"Imagine, if you will, sitting down to your morning coffee, [and] turning on your home computer to read the day's newspaper. Well, it's not as far-fetched as it may seem."
TV report on reading news online, as broadcast on Bay Area TV station KRON in 1981. Quite entertaining.
At least, I assume it's real; if not, it's an awfully convincing fake.
Makes me wonder what in today's tech news will seem quaintly entertaining (and somewhat ironic) in thirty years.
Some lines of note (mostly from reporter Steve Newman):
Newman: These editors are programming today's copy of the paper into that same [home] computer.
David Cole, SF Examiner: And we're not in it to make money--we're probably not going to lose a lot, but we aren't gonna make much either.
Newman: Of the estimated two to three thousand home computer owners in the Bay Area, the Chronicle reports over 500 have [signed up for the service] by sending back coupons.
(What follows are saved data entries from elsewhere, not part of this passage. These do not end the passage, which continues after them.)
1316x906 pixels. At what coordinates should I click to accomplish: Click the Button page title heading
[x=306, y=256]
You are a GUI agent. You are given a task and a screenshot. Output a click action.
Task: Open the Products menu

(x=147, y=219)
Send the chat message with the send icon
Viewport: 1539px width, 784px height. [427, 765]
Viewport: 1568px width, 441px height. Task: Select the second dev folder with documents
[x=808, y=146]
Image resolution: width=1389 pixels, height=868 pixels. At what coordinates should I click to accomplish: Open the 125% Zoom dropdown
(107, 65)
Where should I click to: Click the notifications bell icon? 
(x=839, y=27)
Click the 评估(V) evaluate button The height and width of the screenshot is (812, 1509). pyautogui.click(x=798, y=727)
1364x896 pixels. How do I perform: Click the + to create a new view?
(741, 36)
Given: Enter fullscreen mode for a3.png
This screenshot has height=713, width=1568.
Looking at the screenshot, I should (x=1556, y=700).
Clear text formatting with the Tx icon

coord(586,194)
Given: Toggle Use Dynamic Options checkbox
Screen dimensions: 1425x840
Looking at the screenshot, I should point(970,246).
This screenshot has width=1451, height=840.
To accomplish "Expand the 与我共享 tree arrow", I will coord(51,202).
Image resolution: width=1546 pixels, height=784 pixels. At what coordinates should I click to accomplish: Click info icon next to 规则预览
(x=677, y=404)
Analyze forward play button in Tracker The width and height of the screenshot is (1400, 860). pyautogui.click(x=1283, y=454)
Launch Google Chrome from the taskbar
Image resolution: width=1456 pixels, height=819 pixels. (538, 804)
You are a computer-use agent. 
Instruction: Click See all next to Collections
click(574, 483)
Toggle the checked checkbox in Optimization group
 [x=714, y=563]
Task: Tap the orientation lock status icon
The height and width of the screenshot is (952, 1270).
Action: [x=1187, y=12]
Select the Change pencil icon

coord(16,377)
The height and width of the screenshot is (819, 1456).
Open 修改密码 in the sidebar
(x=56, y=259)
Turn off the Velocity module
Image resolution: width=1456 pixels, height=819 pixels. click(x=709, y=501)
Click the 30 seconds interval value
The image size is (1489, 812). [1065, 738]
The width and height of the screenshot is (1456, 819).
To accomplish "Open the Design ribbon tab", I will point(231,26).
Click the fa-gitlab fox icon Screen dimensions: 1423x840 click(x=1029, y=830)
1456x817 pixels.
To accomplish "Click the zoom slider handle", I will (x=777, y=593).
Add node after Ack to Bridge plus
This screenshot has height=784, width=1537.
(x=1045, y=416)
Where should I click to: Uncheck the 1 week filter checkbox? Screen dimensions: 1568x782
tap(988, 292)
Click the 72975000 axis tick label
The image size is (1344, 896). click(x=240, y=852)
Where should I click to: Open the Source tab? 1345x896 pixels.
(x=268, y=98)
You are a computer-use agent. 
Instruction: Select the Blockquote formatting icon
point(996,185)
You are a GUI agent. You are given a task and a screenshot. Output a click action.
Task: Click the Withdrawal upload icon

Richard Halloran ("Owns Home Computer," says the caption): With this system, we have the option not only of seeing the newspaper on the screen, but also optionally we can copy it [...] onto paper and save it.
Newman: Engineers now predict the day will come when we get all our newspapers and magazines by home computer, but that's a few years off.
Anchor: It takes over two hours to receive the entire text of the newspaper over the phone, and with an hourly use charge of five dollars, the new telepaper won't be much competition for the twenty-cent street edition.